[[ Recorded data open ]]

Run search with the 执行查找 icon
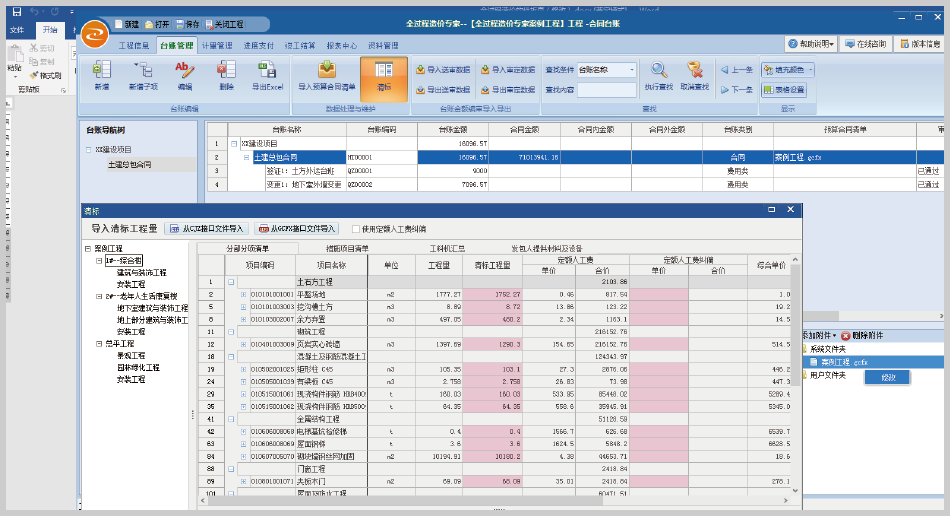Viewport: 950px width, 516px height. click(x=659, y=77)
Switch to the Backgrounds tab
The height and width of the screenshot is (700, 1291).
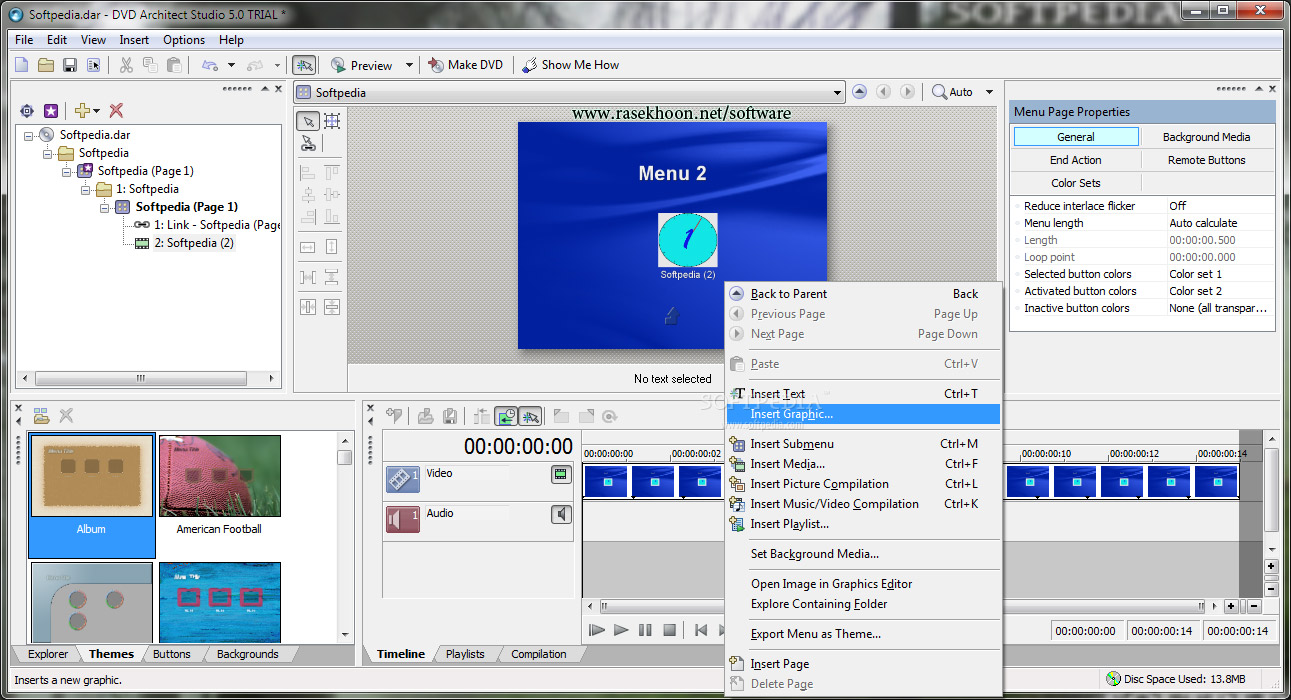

[[ Recorded data closed ]]
[[ Recorded data open ]]

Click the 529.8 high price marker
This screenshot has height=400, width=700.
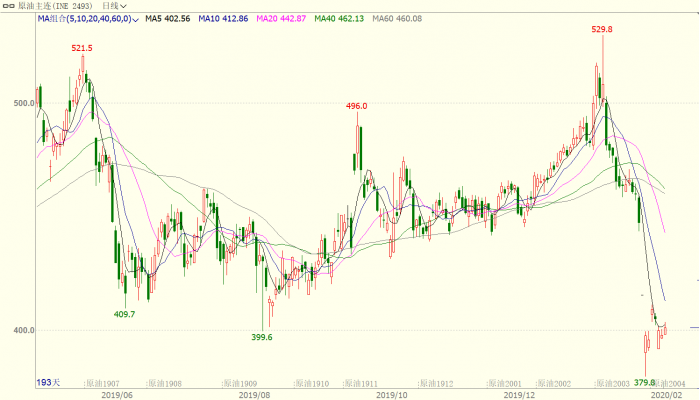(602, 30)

[[ Recorded data closed ]]

Set down word for word the lines above from the one with "Run search with the 执行查找 icon" up to and including the one with "The height and". Omit every picture.

● Response to the exercise
Run search with the 执行查找 icon
Viewport: 950px width, 516px height. click(x=659, y=77)
Switch to the Backgrounds tab
The height and width of the screenshot is (700, 1291).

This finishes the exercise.